Sotojiro Tatsuta, one of the accused in the trial of Shigeru Sawada and others (Footnote 3: See pp. 1-8) was found guilty, inter alia, of causing the death of three United States prisoners of war by “ knowingly, unlawfully and wilfully ” executing the orders of a Japanese Military Tribunal. The writ of execution, however, appeared on its face to be legal, and while it was true that Tatsuta visited the courtroom for a short while during the so-called trial, there was no conclusive proof that he had either actual or constructive knowledge of the illegality of the Enemy Airmen’s Act, the trial held under it or the sentences passed at the trial. The Reviewing Authority disapproved the finding of guilty against Tatsuta on this point. (Footnote 4)

In approving the appeal of Oscar Hans, a former executioner, the Supreme Court of Norway held that the question to be decided was whether the appellant had been aware that the Norwegian victims, of whose murder he had been found guilty by the Eidsivating Lagmannsrett, had not been


tried and sentenced according to law. Judge Holboe pointed out that it was not sufficient for a conviction for wilful murder to show that the accused ought to have known the circumstances which made his act illegal. (Footnote 1: See p. 91) The validity of this argument seems, however, to arise from the fact that Hans had been tried for an offence against Article 233 of the Norwegian Civil Criminal Code, which requires that an accused must be shown to have acted wilfully (Footnote 2: See p. 82) and it may be noted that a minority of judges on the Lagmannsrett were prepared to consider whether the accused could be held guilty of inadvertently causing the victims’ death, under Article 239 of the Civil Criminal Code (Footnote 3: See p. 89) but that on the facts they found Hans not guilty of such an offence. (Footnote 4)

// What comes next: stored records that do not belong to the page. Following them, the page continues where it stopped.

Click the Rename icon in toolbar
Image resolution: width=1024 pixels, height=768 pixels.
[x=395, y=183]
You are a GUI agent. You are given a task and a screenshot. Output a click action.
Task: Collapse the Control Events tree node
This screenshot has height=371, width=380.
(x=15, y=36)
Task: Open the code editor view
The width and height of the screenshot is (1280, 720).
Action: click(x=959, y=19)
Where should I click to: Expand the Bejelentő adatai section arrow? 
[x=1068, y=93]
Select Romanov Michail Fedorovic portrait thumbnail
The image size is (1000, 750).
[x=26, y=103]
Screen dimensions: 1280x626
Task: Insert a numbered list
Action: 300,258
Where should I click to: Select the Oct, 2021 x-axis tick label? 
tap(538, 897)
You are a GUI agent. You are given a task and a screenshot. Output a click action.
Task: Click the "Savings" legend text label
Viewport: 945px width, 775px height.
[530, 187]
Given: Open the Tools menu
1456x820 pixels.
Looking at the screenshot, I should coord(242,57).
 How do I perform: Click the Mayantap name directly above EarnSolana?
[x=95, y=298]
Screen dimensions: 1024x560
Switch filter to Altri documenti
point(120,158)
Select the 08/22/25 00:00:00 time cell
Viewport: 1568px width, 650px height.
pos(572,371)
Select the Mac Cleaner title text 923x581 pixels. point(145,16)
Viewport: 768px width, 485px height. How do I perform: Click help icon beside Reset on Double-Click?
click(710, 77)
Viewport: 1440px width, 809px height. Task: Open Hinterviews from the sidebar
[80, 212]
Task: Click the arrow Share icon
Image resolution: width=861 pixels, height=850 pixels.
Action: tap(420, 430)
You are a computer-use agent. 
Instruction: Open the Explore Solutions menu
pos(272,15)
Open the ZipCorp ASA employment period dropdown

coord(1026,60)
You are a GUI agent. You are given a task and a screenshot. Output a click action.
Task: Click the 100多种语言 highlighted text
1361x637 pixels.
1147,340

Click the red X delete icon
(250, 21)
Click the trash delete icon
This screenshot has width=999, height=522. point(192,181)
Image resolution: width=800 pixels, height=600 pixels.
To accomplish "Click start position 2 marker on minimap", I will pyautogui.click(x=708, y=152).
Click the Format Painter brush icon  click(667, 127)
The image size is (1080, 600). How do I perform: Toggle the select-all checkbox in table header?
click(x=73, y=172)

In the British trials reported upon in the present volume(Footnote 5: See pp. 39-59) a number of accused were found guilty of being concerned in the execution of Allied victims. On behalf of the defendants, it was pleaded that the victims had received a fair trial or that at any rate the accused could reasonably assume that this was so and were not in a position to enquire into the legality of the executions which they had been ordered to carry out. In each of the three trials the Judge Advocate expressed the opinion that there was no evidence of a real trial ever having been held (Footnote 6: See pp. 44, 52 and 68) and in finding most of the accused guilty the Courts may have been influenced by the conditions of secrecy in which the killings were carried out. It will be recalled that in the trial of Karl Buck and Ten Others, the Prosecutor submitted that the obliteration of all traces of the crime and the steps taken by the accused to suppress all knowledge of the crime belied any contention that they thought that they were performing a legal execution. Lawful executions did not take place in woods, nor were those shot buried in bomb craters with their valuables, clothing and identity markings removed. (Footnote 7: See p. 43)

It should be added in conclusion that Volume VI of this series contains reports on further trials involving charges of denial of a fair trial, particularly the trial of Josef Altstötter and Fifteen Others, by a United States Military Tribunal at Nuremberg, 3rd March-4th December, 1947 (The Justice Trial). The defendants in this latter trial had been judges, prosecutors and/or Ministry of Justice officials under the Third Reich and were charged, inter alia, of war crimes and crimes against humanity committed in the course of their participation in the debasement of the German legal system to the ends of Nazism. The legal notes appearing in Volume VI will, consequently, deal further with the state of international law on the question of the denial of a fair trial and other related aspects of the denial of justice.